- Category: Sanitation Features
- Published on 25 April 2016
- Hits: 394
Every year, millions of people are the world become ill and die simply because they do not have a safe, clean place to do that thing we all must do – go to the loo. According to Statistics South Africa’s 2013 general household survey, 89,9% of South African households have access to piped water, while only 77,9% have access to improved sanitation.
One of the most important factors of preserving and improving the health and wellness of people around the world is drainage. Safe, reliable, adequate drainage has always been a big part of any sanitation system.
For many centuries, lead was the favoured material for water and drainage pipes, because its malleability made it practical to work into the desired shape. In fact, lead was so commonly-used that the word ‘plumber’ is actually derived from the Latin word for lead, ‘plumbum’. Lead pipes were also the source of many lead-related diseases though and, with the advent of technology, safer and more effective piping materials have dominated the market.
Wooden pipes were also used in the past, especially in Europe in the 16th and 17th centuries. The pipes were essentially hollowed-out logs, which were tapered at the end with a small hole in which the water would pass through. The multiple pipes were then sealed together with hot animal fat.
Other popular material choices include cast iron, PVC, HDPE, polypropylene, and copper, each of which comes with its own pros and cons and must be used correctly in order to achieve the best results. But material choice can only take you so far; once the appropriate material has been selected, the plumber must ensure that the drainage system is properly installed.
What the standard says
Standards are sets of rules that outline specification of dimensions, design of operation, materials and performance, or describe quality of materials, products or systems. These standards should cover the performance expectations of the product for particular applications, as well as, in the case of drinking-water contact, the chemicals that may be leached from the product into the water. The intent of standards is to provide at least minimum quality, safety or performance specifications so as to ensure relatively uniform products and performance, and to remove ambiguity as to the suitability of certain commercial products for particular applications. They reduce the risk of error by installers, and also provide assurance to the plumbing system owners.
Standards also provide direction to manufacturers in respect to the expectations of the products that they produce. Internationally accepted standards provide economies to both the manufacturer and the user by reducing the number of products of the same type that must be produced. Standards may be developed by industry, non-profit organisations or trade associations, as well as national or international bodies. The existence of credible standards and certifiers relieves the regulatory authority of the need to develop its own case-by-case standards and product assessment system.

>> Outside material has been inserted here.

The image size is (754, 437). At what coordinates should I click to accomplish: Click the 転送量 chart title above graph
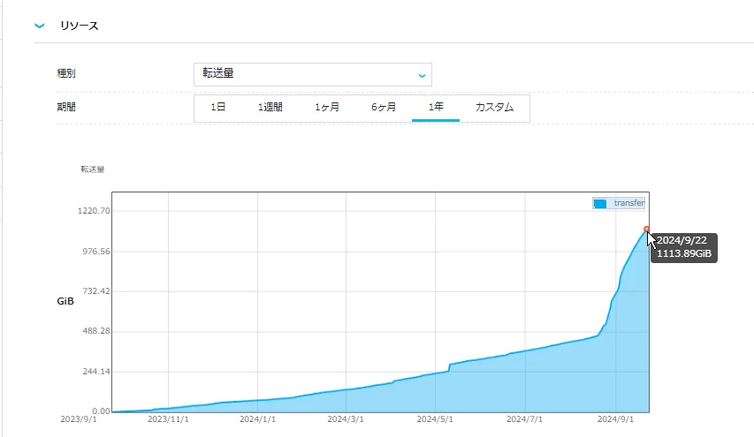click(92, 169)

The standard that deals with drainage is South African National Standard (SANS) 10400-P, which was issued in terms of the National Building Regulations (NBR) and Building Standards Act, includes many important definitions for plumbers and installers to take note of. One of the most important, however, is that it defines a competent person as ‘a person who is qualified by virtue of their education, training, experience and contextual knowledge to make a determination regarding the performance of a building or part thereof in relation to a functional regulation or to undertake such duties as may be assigned to them in terms of the NBR’. Competency is an intricate and hotly-debated issue so it is vitally important than any plumber or installer undertaking to install a drainage system, or any plumbing installation, is aware of the standards and follows them.
In terms of the requirements of sanitation systems, SANS 10400-P (Annex B) states that sanitation systems shall, with an appropriate degree of reliability over the lifetime of a building:
a) Provide for privacy and protect the user and others from the weather when in use;
b) Prevent soil, garbage and other foreign materials from entering the system by the action of wind or animals;
c) Not present or cause a nuisance or a danger to health as a result of their use and operation;
d) Withstand all actions to which they are likely to be subjected to;
e) Not leak soil water into the surrounding soil, if buried;
f) Be compatible with the water supply;
g) Be capable, where required, of carrying the design hydraulic load, and drain and discharge into a municipal sewer system, a common drain or other sewage disposal system, or dispose of effluent in a safe and inoffensive manner;
h) Not contaminate clean water supplies or ground water to the extent that such contamination poses a health risk;
i) Be easy to use, clean and maintain;
j) Be able to accommodate and dispose of commonly-used cleaning materials; and
k) Satisfy nominated parameters, depending upon the nature of the system.
All sanitation systems, including the below-ground drainage element of those systems, must satisfy the above requirements to be deemed compliant.